The past couple of years, there have been rapid developments within emerging technologies for plant breeding in Europe. The debates in political and academic domain focus mainly on public acceptance of these techniques and how they should be regulated. One such technique is cisgenesis. With this approach, a crop is genetically modified using genes from crossable species instead of other species. In the past years, this approach has been used to develop potatoes that are resistant to late blight – the most devastating potato disease worldwide. The debate on the development of this potato follows the trend of discussing the regulatory status of this approach. Based on three workshops with stakeholders within the agriculture sector and potato industry in Norway, the authors have identified additional concerns that should be considered when discussing these techniques. The concerns discussed in this article are (1) the (technical) solution offered (2) different understandings of the late blight problem (3) the durability of the potato plant resistance and (4) patenting and ownership. By addressing these concerns, this article aims to broaden the scope of the debate on cisgenic plants and contribute to more responsible forms of agricultural biotechnology.

Use this link if you want to read the entire article.
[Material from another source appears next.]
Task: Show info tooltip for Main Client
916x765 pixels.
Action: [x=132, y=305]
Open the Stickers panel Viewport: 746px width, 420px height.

van Hove, L. and Gillund, F. (2017). “Is it only the regulatory status? Broadening the debate on cisgenic plants”, Environ Sci Eur 29 (22). doi:10.1186/s12302-017-0120-2 (open access)

In current debates on emerging technologies for plant breeding in Europe, much attention has been given to the regulatory status of these techniques and their public acceptance. At present, both genetically modified plants with cisgenic approaches—using genes from crossable species—as well as transgenic approaches—using genes from different species—fall under GMO regulation in the EU and both are mandatorily labelled as GMOs. Researchers involved in the early development of cisgenic GM plants convey the message that the potential use and acceptance of cisgenic approaches will be seriously hindered if GMO regulations are not adjusted. Although the similar treatment and labelling of transgenic and cisgenic plants may be a legitimate concern for the marketability of a cisgenic GM plant, there are concerns around their commercialization that reach beyond the current focus on (de)regulation. In this paper, we will use the development of the cisgenic GM potato that aims to overcome ‘late blight’—the most devastating potato disease worldwide—as a case to argue that it is important to recognize, reflect and respond to broader concerns than the dominant focus on the regulatory ‘burden’ and consumer acceptance. Based on insights we gained from discussing this case with diverse stakeholders within the agricultural sector and potato production in Norway during a series of workshops, we elaborate on additional issues such as the (technical) solution offered; different understandings of the late blight problem; the durability of the potato plant resistance; and patenting and ownership. Hence, this paper contributes to empirical knowledge on stakeholder perspectives on emerging plant breeding technologies, underscoring the importance to broaden the scope of the debate on the opportunities and challenges of agricultural biotechnologies, such as cisgenic GM plants. The paper offers policy-relevant input to ongoing efforts to broaden the scope of risk assessments of agricultural biotechnologies. We aim to contribute to the recognition of the complex socio-ecological, legal and political dimensions in which these technological developments are entangled as a means to acknowledge, discuss and respond to these concerns and thereby contribute to more comprehensive and responsible developments within agricultural biotechnology.